Pursuant to Section 13 or 15(d)
of the Securities Exchange Act of 1934
Date of Report (Date of earliest event reported): August 22, 2021
Stabilis Solutions, Inc.
(Exact name of registrant as specified in its charter)
Florida 000-24575 59-3410234
(State or other jurisdiction
of incorporation)
File Number)
(IRS Employer
Identification No.)
11750 Katy Freeway Suite 900
Houston, Texas
(Address of principal executive offices) (Zip Code)
Registrant’s telephone number, including area code: 832-456-6500
Check the appropriate box below if the Form 8-K filing is intended to simultaneously satisfy the filing obligation of the registrant under any of the following provisions (see General Instruction A.2. below):
  Written communications pursuant to Rule 425 under the Securities Act (17 CFR 230.425)
☒  Soliciting material pursuant to Rule 14a-12 under the Exchange Act (17 CFR 240.14a-12)
  Pre-commencement communications pursuant to Rule 14d-2(b) under the Exchange Act (17 CFR 240.14d-2(b))
  Pre-commencement communications pursuant to Rule 13e-4(c) under the Exchange Act (17 CFR 240.13e-4(c))
Securities registered pursuant to Section 12(b) of the Act: None
Title of each class Trading Symbol Name of each market on which traded Common Stock, $.001 par value SLNG The NASDAQ Stock Market LLC
Indicate by check mark whether the registrant is an emerging growth company as defined in Rule 405 of the Securities Act of 1933 (§230.405 of this chapter) or Rule 12b-2 of the Securities Exchange Act of 1934 (§240.12b-2 of this chapter).
Emerging growth company  
If an emerging growth company, indicate by check mark if the registrant has elected not to use the extended transition period for complying with any new or revised financial accounting standards provided pursuant to Section 13(a) of the Exchange Act.  

Item 5.02 Departure of Directors or Certain Officers; Election of Directors; Appointment of Certain Officers; Compensatory Arrangements of Certain Officers.
Stabilis Solutions, Inc. (the “Company”) announced that it has appointed Westervelt T. “Westy” Ballard, Jr., age 49, as its president and chief executive officer, effective August 23, 2021 Mr.
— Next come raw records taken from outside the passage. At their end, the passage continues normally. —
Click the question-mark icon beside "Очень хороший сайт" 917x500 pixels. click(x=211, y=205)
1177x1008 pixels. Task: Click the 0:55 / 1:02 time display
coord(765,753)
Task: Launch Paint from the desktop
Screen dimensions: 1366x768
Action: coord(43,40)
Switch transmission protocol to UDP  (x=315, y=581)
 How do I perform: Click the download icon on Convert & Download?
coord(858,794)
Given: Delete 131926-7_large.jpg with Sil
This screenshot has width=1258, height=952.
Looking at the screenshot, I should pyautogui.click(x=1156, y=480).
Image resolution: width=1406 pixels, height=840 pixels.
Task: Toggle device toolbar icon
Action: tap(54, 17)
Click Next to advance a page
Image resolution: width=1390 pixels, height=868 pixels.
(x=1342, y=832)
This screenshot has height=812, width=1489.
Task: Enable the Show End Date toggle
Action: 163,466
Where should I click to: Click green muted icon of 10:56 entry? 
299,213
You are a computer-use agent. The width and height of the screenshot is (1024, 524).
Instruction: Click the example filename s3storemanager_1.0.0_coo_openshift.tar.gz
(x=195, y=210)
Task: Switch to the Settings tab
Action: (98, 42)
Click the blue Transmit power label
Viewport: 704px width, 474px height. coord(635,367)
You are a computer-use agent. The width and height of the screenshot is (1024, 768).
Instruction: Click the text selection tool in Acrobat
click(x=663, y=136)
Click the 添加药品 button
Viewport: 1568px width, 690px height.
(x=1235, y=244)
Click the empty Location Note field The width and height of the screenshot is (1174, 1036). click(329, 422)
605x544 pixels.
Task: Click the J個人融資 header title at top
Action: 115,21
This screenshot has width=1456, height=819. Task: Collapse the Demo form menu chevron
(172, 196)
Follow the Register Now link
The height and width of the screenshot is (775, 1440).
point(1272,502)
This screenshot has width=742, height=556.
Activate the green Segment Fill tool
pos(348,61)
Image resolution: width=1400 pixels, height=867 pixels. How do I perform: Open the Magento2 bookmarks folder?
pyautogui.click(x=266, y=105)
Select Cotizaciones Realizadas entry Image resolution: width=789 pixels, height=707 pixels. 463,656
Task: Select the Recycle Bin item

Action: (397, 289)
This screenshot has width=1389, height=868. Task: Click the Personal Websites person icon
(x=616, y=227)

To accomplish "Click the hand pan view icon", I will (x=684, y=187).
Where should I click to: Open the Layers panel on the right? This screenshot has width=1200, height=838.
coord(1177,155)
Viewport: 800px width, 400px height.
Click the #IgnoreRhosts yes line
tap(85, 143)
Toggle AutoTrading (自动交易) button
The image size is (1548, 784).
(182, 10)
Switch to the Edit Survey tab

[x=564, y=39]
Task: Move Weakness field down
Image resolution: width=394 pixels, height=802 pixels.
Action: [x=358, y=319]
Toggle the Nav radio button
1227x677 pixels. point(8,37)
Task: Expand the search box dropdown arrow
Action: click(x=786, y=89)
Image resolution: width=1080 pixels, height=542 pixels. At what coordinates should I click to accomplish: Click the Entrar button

Ballard will replace James C. “Jim” Reddinger, who has resigned as the Company’s president, chief executive officer and director to pursue other opportunities. Mr. Ballard has also been appointed to the Company’s board of directors (the “Board”). Simultaneously, the Company’s founder and executive chairman, J. Casey Crenshaw, will relinquish his operational responsibilities and become the non-executive chairman of the Board.
Prior to joining the Company, Mr. Ballard served from 2018 to 2021 as executive vice president, chief financial officer and treasurer of Superior Energy Services, Inc. (“Superior”), a diversified provider of rental equipment, manufactured products, and engineered and specialized services to the global energy industry. At Superior, Mr. Ballard served in a variety of progressive roles during his 13-year career, including as an operations executive vice president from 2012 to 2018 with full responsibility over strategic and commercial direction, capital allocation, operations, safety, and financial and administrative functions for a diversified portfolio of business lines operating in over 30 countries. Additionally, he served as vice president of corporate development from 2007 to 2012 where he was responsible for sourcing, evaluating and executing acquisitions and strategic investments globally.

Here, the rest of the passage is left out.